## SELECTED PASSAGE
++++

Theresa May’s mental health act reform: Warm words but scant action

CROSS POSTED ON BYLINE.COM

You may well have missed it under the Brexit deluge but Theresa May announced a major reform of the Mental Health Act this month – the first for 30 years.

Sir Simon Wessely, a tame report on reviewing the mental health act

She had commissioned Sir Simon Wessely, Regius Professor of Psychiatry at King’s College London and president of the Royal Society of Medicine to examine the legal state of Britain’s mental health system.

His report came out earlier this month. Frankly it is full of warm words but proposes scant action and dumps the problem of better treatment for mental health patients on the NHS.

The good part of his report is that it does give better rights for patients held under community treatment orders. and some useful changes when mental patients die in police custody including restoring non means tested legal aid to challenge the authorities.

The bad part of his report is that it fails to offer a solution to what is one of the most glaring problems in the mental health service – the vast number of Afro-Caribbeans who are sectioned compared to the majority white population.

It acknowledges it exists and in his introduction Sir Simon Wessely quotes the view of one ethnic minority person who told him “for a black person, a psychiatric hospital is seen as the place where they drug you up, and at worst even kill you”.

He goes on to confirm that nothing much has changed in 30 years.

++++

## DATA SECTION
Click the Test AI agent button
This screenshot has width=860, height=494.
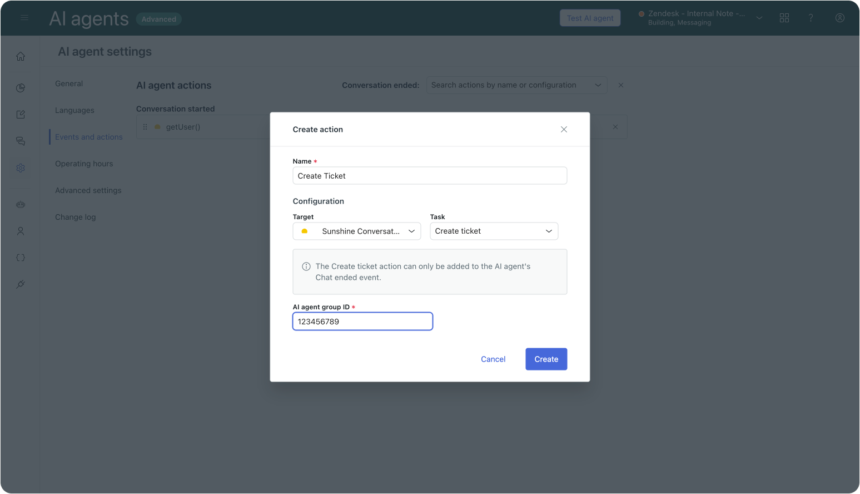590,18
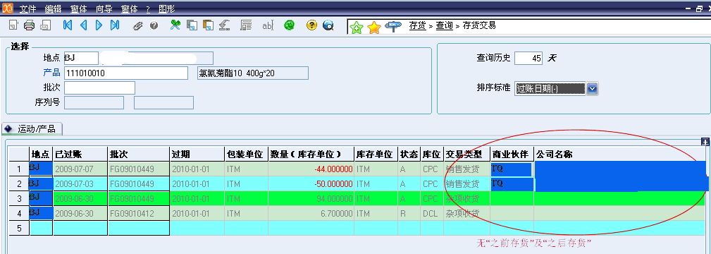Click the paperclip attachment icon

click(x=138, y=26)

++++

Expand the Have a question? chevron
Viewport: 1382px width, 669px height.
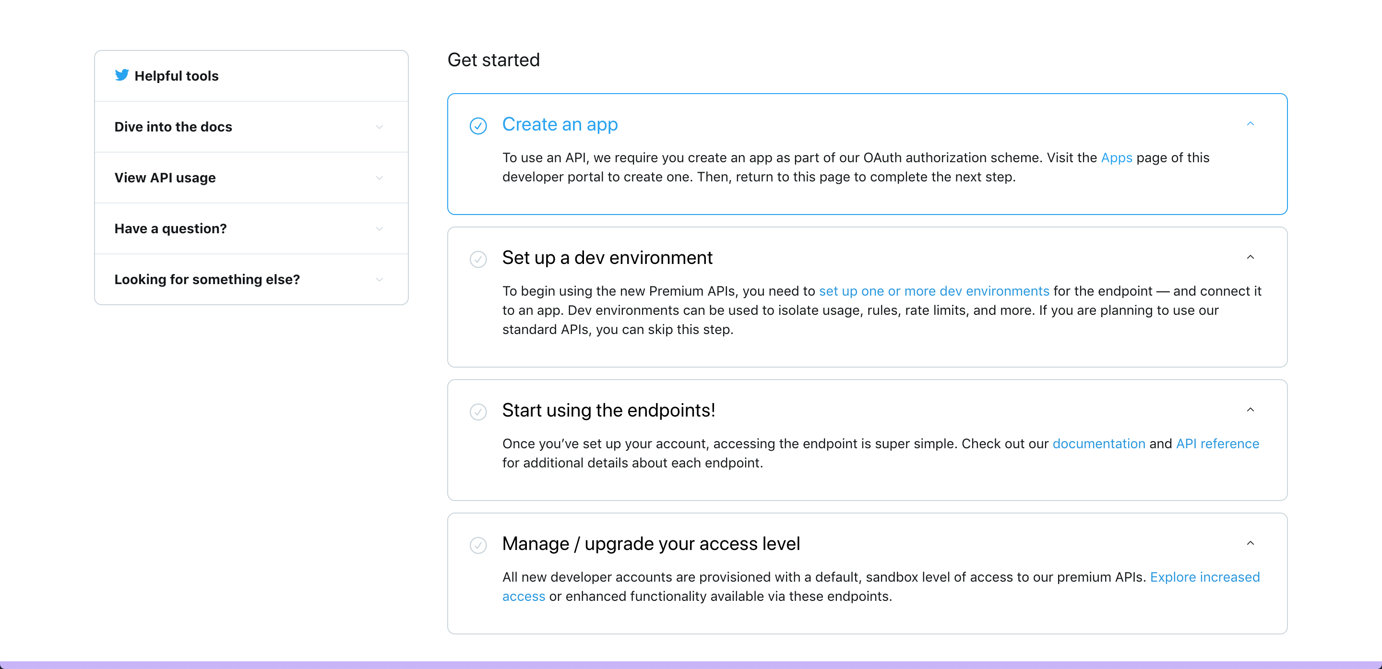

++++

## WHAT YOU NEED TO DO
Answer these questions about the article on Mental Health Act reform.
1. Whom did Theresa May commission to examine the legal state of Britain's mental health system?
2. According to the article, how many years had passed since the previous major reform of the Mental Health Act?
3. Which patients get better rights under the report?
Use only the text for what follows, not the entries.

## EXPECTED ANSWER
1. Sir Simon Wessely
2. 30 years
3. Patients held under community treatment orders